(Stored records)
──────
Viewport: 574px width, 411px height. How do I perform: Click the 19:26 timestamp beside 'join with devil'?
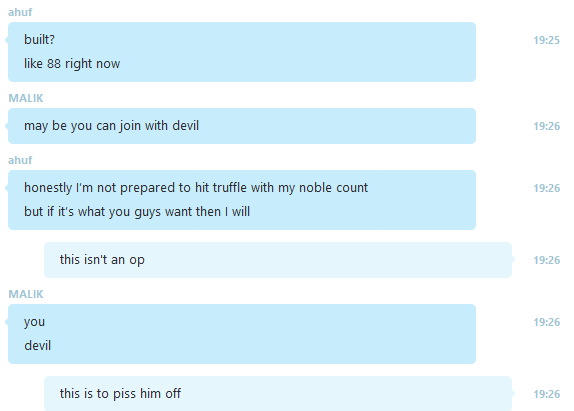pyautogui.click(x=546, y=126)
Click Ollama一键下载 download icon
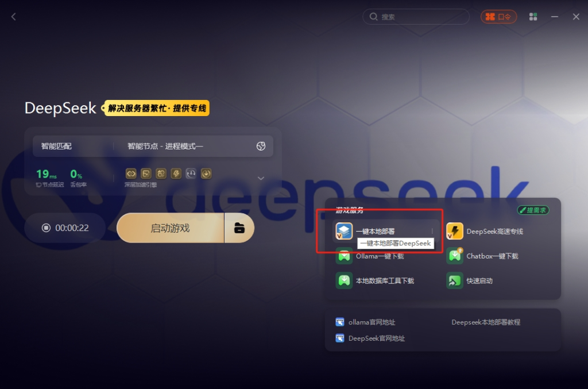Image resolution: width=588 pixels, height=389 pixels. click(x=344, y=256)
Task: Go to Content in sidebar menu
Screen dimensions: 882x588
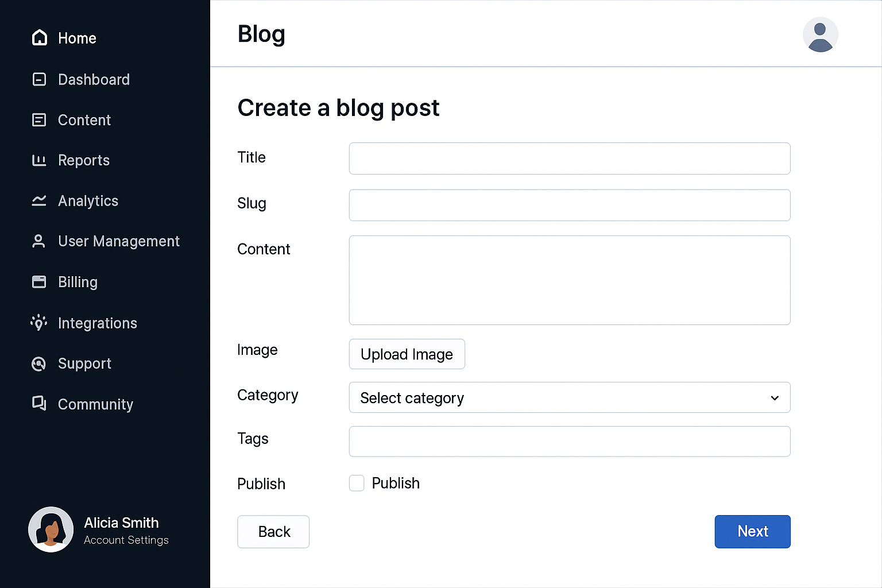Action: tap(84, 120)
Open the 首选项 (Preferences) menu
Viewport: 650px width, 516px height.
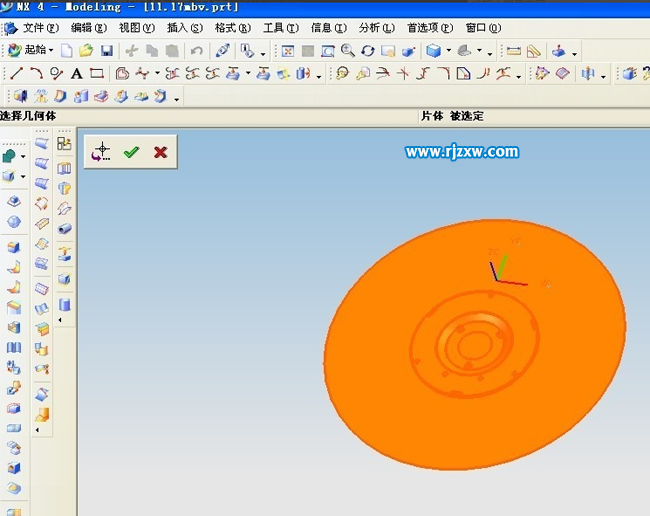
──────
• WORK TO COMPLETE
Retype every entry exactly as written, but omit the pictures.

• FINISHED TASK
Viewport: 574px width, 411px height. How do I perform: Click the 19:26 timestamp beside 'join with devil'?
pyautogui.click(x=546, y=126)
Click Ollama一键下载 download icon
Image resolution: width=588 pixels, height=389 pixels. click(x=344, y=256)
Task: Go to Content in sidebar menu
Screen dimensions: 882x588
Action: tap(84, 120)
Open the 首选项 (Preferences) menu
Viewport: 650px width, 516px height.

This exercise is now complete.